-- Instructions to follow --
From the records below, transcribe exactly the lines that begin at the line with "The height and width of the screenshot is (606, 1406)." and end at the line with "Given: Open the Information section button", both included.

-- Data section --

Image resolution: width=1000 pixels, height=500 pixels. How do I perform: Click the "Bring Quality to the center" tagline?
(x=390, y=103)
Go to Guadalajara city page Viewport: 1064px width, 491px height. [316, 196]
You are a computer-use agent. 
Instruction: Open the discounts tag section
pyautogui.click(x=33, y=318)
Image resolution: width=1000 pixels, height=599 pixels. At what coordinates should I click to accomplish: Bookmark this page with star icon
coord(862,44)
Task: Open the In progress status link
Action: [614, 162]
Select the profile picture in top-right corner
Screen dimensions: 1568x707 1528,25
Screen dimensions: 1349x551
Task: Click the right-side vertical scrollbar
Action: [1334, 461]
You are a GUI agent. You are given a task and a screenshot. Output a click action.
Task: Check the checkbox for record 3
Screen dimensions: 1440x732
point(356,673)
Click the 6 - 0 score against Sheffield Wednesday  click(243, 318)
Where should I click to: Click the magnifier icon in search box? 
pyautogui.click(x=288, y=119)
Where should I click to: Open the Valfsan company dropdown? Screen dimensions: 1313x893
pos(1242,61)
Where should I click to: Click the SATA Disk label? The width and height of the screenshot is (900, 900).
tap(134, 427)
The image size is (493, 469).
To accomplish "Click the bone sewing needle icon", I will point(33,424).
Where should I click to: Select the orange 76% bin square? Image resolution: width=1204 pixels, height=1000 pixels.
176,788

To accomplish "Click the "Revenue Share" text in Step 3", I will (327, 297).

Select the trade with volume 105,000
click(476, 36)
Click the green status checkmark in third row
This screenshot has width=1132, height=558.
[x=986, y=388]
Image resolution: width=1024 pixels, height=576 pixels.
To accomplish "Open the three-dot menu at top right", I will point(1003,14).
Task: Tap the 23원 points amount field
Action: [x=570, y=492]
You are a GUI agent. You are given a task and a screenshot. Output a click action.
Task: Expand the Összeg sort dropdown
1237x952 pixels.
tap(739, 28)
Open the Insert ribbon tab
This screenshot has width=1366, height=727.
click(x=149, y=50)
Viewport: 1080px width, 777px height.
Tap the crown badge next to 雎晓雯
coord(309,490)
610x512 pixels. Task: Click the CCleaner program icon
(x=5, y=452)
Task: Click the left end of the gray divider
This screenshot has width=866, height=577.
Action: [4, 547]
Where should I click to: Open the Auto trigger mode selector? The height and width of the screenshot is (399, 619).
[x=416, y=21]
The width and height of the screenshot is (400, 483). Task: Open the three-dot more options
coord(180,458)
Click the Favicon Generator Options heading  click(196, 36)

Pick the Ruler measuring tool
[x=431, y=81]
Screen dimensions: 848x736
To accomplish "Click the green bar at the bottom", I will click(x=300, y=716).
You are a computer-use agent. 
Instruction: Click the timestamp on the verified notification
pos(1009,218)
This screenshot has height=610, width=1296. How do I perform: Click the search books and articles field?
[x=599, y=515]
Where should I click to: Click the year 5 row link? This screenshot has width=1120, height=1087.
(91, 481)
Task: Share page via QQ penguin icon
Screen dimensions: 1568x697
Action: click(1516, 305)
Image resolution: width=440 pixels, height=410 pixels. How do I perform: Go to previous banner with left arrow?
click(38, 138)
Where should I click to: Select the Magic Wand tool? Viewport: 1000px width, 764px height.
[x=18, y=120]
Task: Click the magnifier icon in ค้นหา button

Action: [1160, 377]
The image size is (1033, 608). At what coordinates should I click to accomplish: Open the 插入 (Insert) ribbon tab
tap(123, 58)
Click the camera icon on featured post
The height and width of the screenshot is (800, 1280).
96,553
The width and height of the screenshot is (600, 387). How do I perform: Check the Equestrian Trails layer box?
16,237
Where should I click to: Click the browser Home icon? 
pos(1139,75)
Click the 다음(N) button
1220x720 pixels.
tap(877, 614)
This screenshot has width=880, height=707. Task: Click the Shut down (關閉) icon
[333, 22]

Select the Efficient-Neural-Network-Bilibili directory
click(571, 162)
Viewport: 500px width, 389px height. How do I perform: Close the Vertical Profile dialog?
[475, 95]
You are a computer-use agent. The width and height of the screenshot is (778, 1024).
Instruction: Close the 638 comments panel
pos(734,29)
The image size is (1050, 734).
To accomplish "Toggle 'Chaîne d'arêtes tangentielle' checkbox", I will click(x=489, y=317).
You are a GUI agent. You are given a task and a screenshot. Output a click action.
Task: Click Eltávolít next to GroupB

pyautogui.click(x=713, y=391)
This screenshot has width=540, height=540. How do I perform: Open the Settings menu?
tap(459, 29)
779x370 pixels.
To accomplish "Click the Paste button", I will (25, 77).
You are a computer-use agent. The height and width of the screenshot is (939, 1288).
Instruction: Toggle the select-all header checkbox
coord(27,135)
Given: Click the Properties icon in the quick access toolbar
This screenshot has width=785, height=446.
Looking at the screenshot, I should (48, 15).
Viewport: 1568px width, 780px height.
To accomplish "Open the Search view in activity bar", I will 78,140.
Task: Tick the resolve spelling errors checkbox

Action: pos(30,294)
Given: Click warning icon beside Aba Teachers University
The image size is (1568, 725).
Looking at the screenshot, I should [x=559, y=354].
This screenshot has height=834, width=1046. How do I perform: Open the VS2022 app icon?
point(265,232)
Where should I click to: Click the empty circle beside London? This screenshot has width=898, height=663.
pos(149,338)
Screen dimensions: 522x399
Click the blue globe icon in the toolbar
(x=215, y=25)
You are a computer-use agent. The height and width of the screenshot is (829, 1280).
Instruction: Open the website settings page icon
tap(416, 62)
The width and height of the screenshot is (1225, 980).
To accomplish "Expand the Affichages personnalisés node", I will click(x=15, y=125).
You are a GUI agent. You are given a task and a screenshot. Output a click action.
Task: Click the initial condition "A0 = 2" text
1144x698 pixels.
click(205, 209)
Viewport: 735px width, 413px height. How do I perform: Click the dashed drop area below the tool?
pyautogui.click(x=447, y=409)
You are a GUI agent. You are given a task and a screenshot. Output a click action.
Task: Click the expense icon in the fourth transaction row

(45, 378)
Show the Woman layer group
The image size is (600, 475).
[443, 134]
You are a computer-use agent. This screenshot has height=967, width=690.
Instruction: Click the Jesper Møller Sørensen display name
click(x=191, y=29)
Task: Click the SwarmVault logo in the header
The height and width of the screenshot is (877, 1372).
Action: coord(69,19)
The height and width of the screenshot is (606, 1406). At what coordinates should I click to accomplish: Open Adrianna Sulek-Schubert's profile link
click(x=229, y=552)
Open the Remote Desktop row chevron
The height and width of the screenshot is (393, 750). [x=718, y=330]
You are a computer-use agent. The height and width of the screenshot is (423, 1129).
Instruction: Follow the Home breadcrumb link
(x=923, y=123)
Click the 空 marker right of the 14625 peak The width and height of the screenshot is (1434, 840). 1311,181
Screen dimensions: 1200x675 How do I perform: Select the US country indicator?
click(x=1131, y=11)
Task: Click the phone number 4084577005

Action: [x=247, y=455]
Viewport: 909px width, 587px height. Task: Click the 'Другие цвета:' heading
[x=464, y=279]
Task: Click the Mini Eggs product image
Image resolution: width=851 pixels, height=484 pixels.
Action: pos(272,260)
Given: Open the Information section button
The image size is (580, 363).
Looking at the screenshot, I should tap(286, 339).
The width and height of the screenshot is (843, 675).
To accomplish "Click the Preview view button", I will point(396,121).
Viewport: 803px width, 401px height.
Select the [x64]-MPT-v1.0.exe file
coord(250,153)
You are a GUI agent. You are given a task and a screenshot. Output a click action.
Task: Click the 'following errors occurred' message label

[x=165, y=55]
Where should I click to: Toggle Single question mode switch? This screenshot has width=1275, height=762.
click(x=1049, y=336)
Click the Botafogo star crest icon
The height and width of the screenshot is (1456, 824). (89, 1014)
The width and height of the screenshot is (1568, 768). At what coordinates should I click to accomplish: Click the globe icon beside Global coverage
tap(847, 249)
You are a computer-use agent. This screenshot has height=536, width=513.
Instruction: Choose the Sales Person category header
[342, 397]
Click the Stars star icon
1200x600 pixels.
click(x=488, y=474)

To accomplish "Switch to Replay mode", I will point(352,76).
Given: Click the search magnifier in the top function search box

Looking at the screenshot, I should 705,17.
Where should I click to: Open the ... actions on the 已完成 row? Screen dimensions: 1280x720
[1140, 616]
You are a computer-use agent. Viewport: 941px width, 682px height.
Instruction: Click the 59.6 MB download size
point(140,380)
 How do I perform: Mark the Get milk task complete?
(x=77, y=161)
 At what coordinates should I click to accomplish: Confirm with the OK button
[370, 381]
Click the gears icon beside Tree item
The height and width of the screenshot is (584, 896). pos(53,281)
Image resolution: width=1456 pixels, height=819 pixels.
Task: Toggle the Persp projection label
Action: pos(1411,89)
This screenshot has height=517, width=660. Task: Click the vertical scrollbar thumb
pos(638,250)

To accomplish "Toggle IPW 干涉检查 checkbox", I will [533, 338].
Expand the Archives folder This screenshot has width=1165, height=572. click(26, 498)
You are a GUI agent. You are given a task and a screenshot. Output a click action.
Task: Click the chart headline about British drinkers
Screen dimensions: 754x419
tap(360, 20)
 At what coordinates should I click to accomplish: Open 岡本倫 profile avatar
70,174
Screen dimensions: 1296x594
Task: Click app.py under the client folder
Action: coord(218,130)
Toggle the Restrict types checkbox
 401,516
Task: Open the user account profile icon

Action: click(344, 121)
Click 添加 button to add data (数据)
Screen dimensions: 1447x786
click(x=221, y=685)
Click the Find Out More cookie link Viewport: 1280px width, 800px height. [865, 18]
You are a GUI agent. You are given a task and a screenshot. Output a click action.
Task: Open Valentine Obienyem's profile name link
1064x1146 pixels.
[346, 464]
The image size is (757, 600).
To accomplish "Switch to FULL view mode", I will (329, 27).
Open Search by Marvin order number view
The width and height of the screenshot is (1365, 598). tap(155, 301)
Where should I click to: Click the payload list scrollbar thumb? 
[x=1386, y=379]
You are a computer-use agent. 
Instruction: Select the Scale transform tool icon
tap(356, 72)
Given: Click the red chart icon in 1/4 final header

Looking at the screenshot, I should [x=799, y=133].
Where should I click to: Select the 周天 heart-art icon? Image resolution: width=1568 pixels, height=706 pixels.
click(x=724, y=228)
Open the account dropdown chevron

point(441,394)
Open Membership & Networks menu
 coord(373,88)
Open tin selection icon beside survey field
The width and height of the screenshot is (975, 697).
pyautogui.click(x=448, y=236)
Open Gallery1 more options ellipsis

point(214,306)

-- Exercise response --
The height and width of the screenshot is (606, 1406). At what coordinates should I click to accomplish: Open Adrianna Sulek-Schubert's profile link
click(x=229, y=552)
Open the Remote Desktop row chevron
The height and width of the screenshot is (393, 750). [x=718, y=330]
You are a computer-use agent. The height and width of the screenshot is (423, 1129).
Instruction: Follow the Home breadcrumb link
(x=923, y=123)
Click the 空 marker right of the 14625 peak The width and height of the screenshot is (1434, 840). 1311,181
Screen dimensions: 1200x675 How do I perform: Select the US country indicator?
click(x=1131, y=11)
Task: Click the phone number 4084577005

Action: [x=247, y=455]
Viewport: 909px width, 587px height. Task: Click the 'Другие цвета:' heading
[x=464, y=279]
Task: Click the Mini Eggs product image
Image resolution: width=851 pixels, height=484 pixels.
Action: pos(272,260)
Given: Open the Information section button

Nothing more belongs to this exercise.